Method: OCI8#exec

Defined in:
lib/oci8/oci8.rb

#exec(sql, *bindvars) ⇒ Object

Executes the sql statement. The type of return value depends on the type of sql statement: select; insert, update and delete; create, alter and drop; and PL/SQL.

When bindvars are specified, they are bound as bind variables before execution.

select statements without block

It returns the instance of OCI8::Cursor.

example:

conn = OCI8.new('scott', 'tiger')
cursor = conn.exec('SELECT * FROM emp')
while r = cursor.fetch()
  puts r.join(',')
end
cursor.close
conn.logoff

select statements with a block

It acts as iterator and returns the processed row counts. Fetched data is passed to the block as array. NULL value becomes nil in ruby.

example:

conn = OCI8.new('scott', 'tiger')
num_rows = conn.exec('SELECT * FROM emp') do |r|
  puts r.join(',')
end
puts num_rows.to_s + ' rows were processed.'
conn.logoff

PL/SQL block (ruby-oci8 1.0)

It returns the array of bind variables’ values.

example:

conn = OCI8.new('scott', 'tiger')
conn.exec("BEGIN :str := TO_CHAR(:num, 'FM0999'); END;", 'ABCD', 123)

Supplied information
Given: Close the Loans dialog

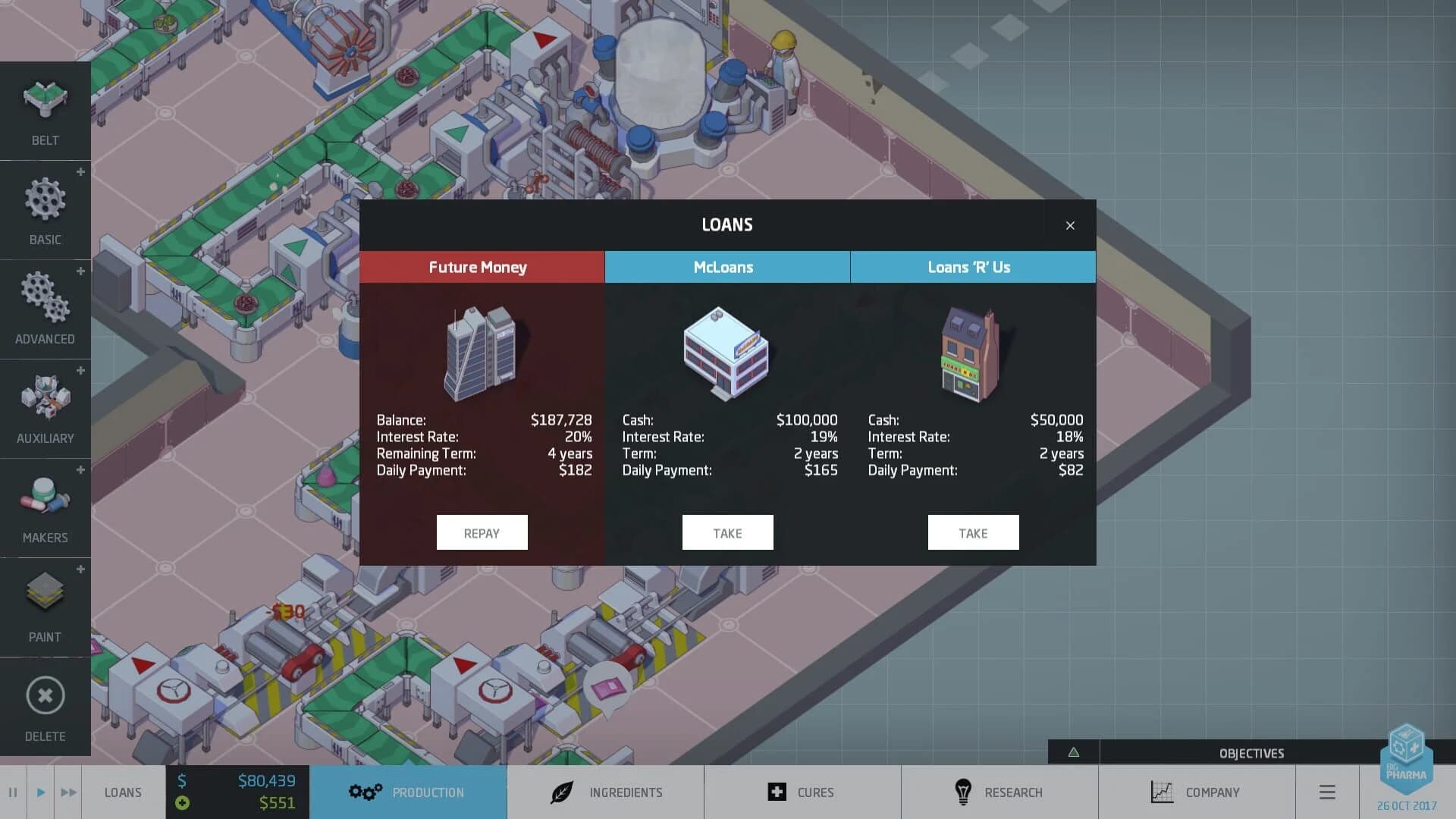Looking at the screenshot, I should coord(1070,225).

* * *

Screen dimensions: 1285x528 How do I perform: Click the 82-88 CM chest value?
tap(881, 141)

--

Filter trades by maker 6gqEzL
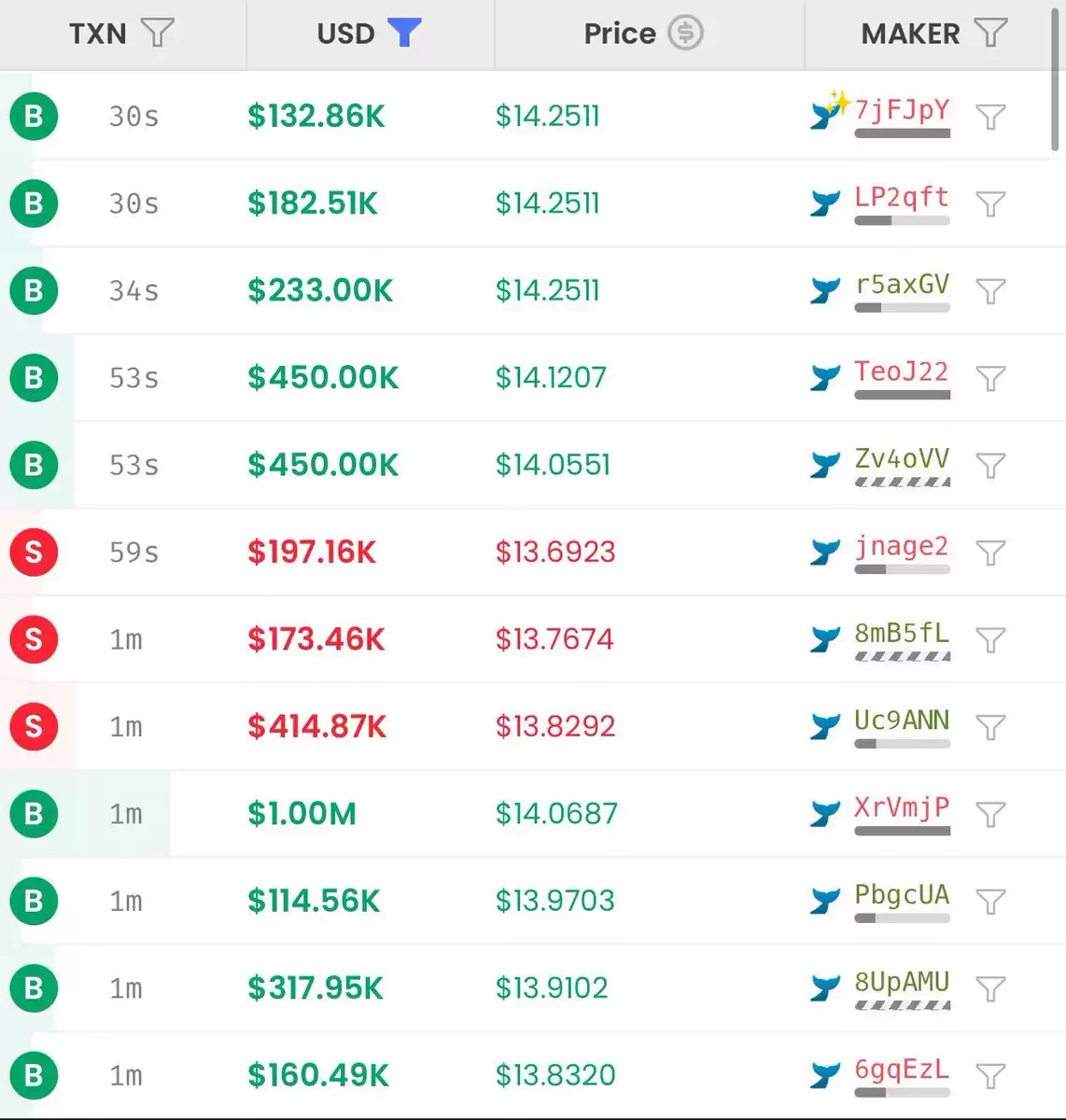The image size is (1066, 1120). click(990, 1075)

What you need to do
1. In the OCI8#exec documentation, what does a select statement return when it is executed with a block?
2. Reproduce part of the OCI8#exec documentation word for word, beginning at the words "num_rows = conn.exec('SELECT" and stopping after the words "bind variables’ values.".

Expected responses
1. It returns the processed row counts.

2.
num_rows = conn.exec('SELECT * FROM emp') do |r|
  puts r.join(',')
end
puts num_rows.to_s + ' rows were processed.'
conn.logoff

PL/SQL block (ruby-oci8 1.0)

It returns the array of bind variables’ values.